* start Extract to read *
[vectorIntrinsics] Feedback on Vector for Image Processing
Paul Sandoz
paul.sandoz at oracle.com
Wed Mar 24 15:41:54 UTC 2021
[adding back panama-dev that got dropped]
Hi Peter,
Excellent, glad you saw some performance improvements.
A base line against C++ would be useful. The kind of specialized matrix multiply implementations I was referring to are implemented in BLIS [0], and I suspect Intel’s MKL library. A nice overview connecting to compilers is here [1]. These algorithms are hard to beat, but I think it is possible to write the specialized kernels using the Vector API [2] which are then used within the larger loops that optimize the data movement. IMHO if one can get within 80% of such native implementations then that’s a win.
Paul.
[0] https://github.com/flame/blis
[1] https://arxiv.org/abs/2003.00532
[2] Here is one example of such a kernel using the Vector API. The code produced by HotSpot is rather good. I have not had time (and likely to not have the time) to wrap that around the higher-level loops.
* end Extract to read *
● **Short exercise 1**: Reproduce the part of the records that opens with the line containing "775x338 pixels. Task: Click" and closes with the line containing "Action: 749,475", both ends included.
* start Data provided *
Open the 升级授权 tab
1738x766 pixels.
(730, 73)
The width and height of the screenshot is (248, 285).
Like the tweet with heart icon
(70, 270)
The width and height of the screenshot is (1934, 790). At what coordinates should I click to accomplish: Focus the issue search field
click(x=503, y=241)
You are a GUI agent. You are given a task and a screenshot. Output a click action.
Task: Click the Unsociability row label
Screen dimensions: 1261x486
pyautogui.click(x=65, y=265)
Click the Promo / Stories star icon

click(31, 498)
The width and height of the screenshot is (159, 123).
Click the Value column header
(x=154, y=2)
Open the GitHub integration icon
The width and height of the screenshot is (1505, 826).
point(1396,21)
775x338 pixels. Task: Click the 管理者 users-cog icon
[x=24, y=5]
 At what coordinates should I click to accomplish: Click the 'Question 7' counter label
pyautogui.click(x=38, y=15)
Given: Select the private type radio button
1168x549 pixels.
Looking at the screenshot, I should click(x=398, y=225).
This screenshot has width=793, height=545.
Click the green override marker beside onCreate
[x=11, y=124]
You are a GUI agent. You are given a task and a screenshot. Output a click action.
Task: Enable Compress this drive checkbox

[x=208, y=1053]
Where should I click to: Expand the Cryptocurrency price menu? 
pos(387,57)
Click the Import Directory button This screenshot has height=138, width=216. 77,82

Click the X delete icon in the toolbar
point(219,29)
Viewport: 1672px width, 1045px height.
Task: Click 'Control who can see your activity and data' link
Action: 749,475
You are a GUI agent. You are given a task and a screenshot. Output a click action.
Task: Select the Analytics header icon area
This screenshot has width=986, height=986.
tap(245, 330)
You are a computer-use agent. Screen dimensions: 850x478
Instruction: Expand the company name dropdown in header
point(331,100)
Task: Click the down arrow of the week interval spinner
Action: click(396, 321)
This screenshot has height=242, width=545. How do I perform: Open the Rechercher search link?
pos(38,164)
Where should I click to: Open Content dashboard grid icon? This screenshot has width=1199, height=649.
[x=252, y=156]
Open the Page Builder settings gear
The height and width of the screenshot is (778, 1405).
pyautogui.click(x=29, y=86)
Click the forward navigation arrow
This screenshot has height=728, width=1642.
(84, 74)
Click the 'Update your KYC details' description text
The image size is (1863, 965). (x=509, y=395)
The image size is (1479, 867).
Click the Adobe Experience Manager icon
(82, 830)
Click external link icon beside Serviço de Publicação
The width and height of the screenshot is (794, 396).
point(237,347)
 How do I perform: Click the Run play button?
* end Data provided *
● **Short exercise 2**: For each statement, say yes or no depending on whether it agrees with the message about the Vector API, and quote the deciding words: (a) the specialized matrix multiply implementations mentioned are implemented in BLIS; (b) the writer has already wrapped the example kernel around the higher-level loops; (c) getting within 80% of native implementations would count as a win.

● **Output 1**:
775x338 pixels. Task: Click the 管理者 users-cog icon
[x=24, y=5]
 At what coordinates should I click to accomplish: Click the 'Question 7' counter label
pyautogui.click(x=38, y=15)
Given: Select the private type radio button
1168x549 pixels.
Looking at the screenshot, I should click(x=398, y=225).
This screenshot has width=793, height=545.
Click the green override marker beside onCreate
[x=11, y=124]
You are a GUI agent. You are given a task and a screenshot. Output a click action.
Task: Enable Compress this drive checkbox

[x=208, y=1053]
Where should I click to: Expand the Cryptocurrency price menu? 
pos(387,57)
Click the Import Directory button This screenshot has height=138, width=216. 77,82

Click the X delete icon in the toolbar
point(219,29)
Viewport: 1672px width, 1045px height.
Task: Click 'Control who can see your activity and data' link
Action: 749,475

● **Output 2**:
(a) Yes: "The kind of specialized matrix multiply implementations I was referring to are implemented in BLIS [0]"
(b) No: "I have not had time (and likely to not have the time) to wrap that around the higher-level loops."
(c) Yes: "IMHO if one can get within 80% of such native implementations then that’s a win."